> [GIVEN TEXT]

--

Jungle Brothers were formed through the high school friendship of Nathaniel "Afrika Baby Bam" Hall and Michael "Mike G." Small. Mike brought family friend DJ Sammy B into the mix and the Jungle Brothers were born. Members: Nathaniel Hall, Michael Small, and Sammy Burwell.
Jungle Brothers are Mike Gee, Afrika Baby Bam, DJ Sammy B.

When it comes to thinking about the ‘Daisy Age’ of positive old school rap, the name De La Soul invariably pops up in people’s heads, with the group’s legendary LP ‘3 Feet High and Rising’ synonymous with the bouncy, day-glo notion of ‘hippie-hop’. Fewer seem to be acquainted with that other trio who pioneered the genre, the Jungle Brothers. Jungle Brothers pre-date De La Soul in being disputably the first hip-hop collective to heavily embrace jazz samples, filling their first record ‘Straight Out The Jungle’ with cuts from greats as diverse as The Headhunters, Grover Washington, Jr., Manu Dibango and Eddie Harris. As well as their affinity for jazz, the shear breadth of their code of reference was staggering, with post-disco oddballs Liquid Liquid, power-pop powerhouses Electric Light Orchestra and Muslim civil rights activist spiel poet Jalaluddin Mansur Nuriddin all struggling for prominence amid the mellow flows.

--

> [INFORMATION SHOWN]
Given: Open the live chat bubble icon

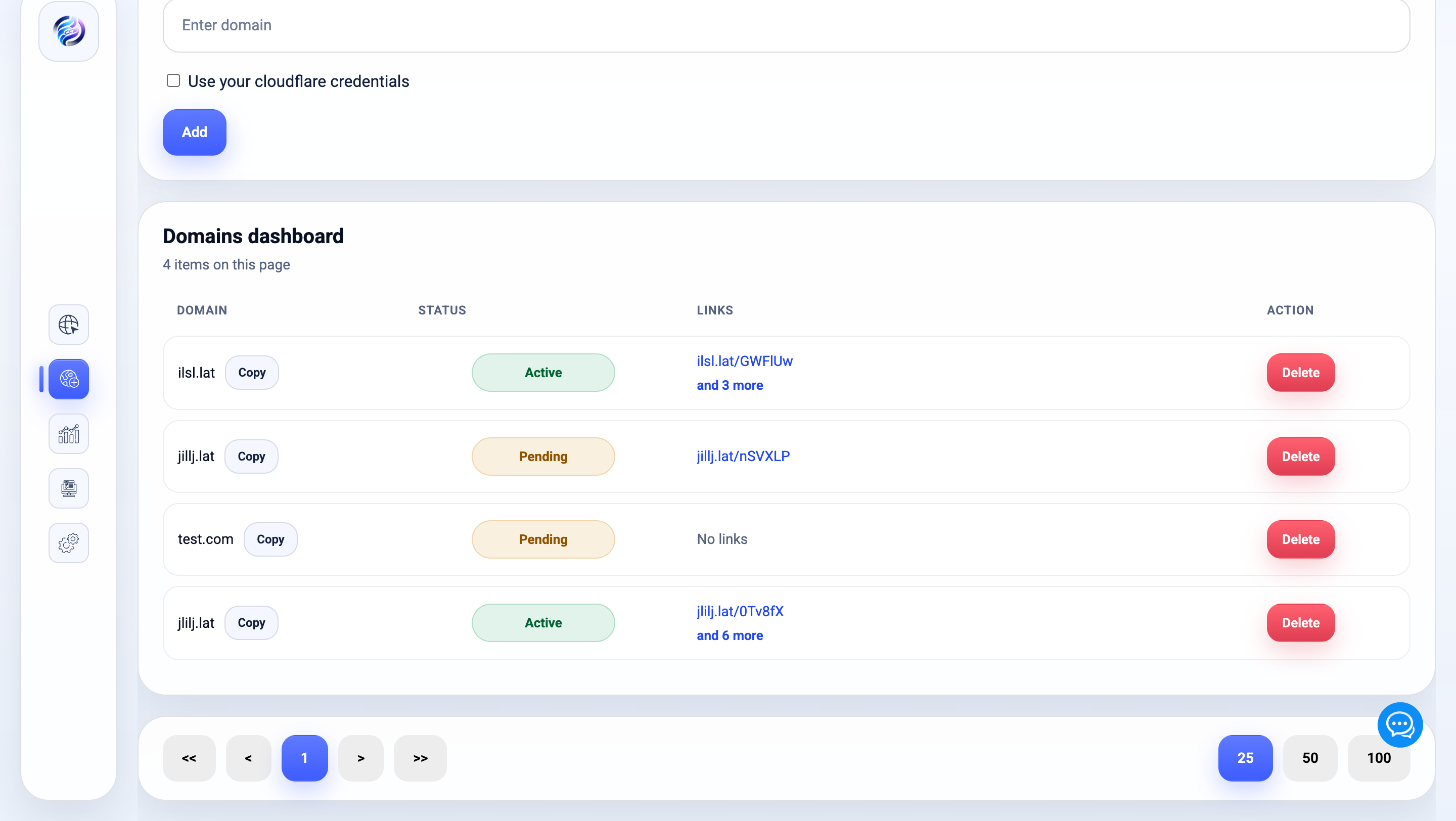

--

> [LIST OF TASKS]
1. In the piece on the Jungle Brothers, what was the title of the group's first record?
2. Continue the piece on the Jungle Brothers, picking up after its final sentence.

> [THE RESULTS]
1. 'Straight Out The Jungle'

2.
The far-out beats and rhymes of this first LP helped the trio accrue a cult following, and although sales were disappointing, Warner Bros. signed the band for sophomore effort ‘Done By The Forces of Nature’. More excitingly artistically, the three became well known enough to form a coalition of artists in thrall to the Zulu Nation hip-hop of their hero Afrika Bambaataa. Christening the collective ‘Native Tongues’, De La Soul, Queen Latifah and A Tribe Called Quest all eventually pulled rank. The major label release of ‘Done By The Forces of Nature’ was a commercial failure, but a critical success, with collaborations with the burgeoning ‘Native Tongues’ bolstering a widescreen afrocentric treatise, incorporating a panoply of samples and overseen with fresh house production. This shaking of hands between house and hip-hop still echoes today, with the commercial chart side of rap and R&B infatuated with the sounds of continental dance.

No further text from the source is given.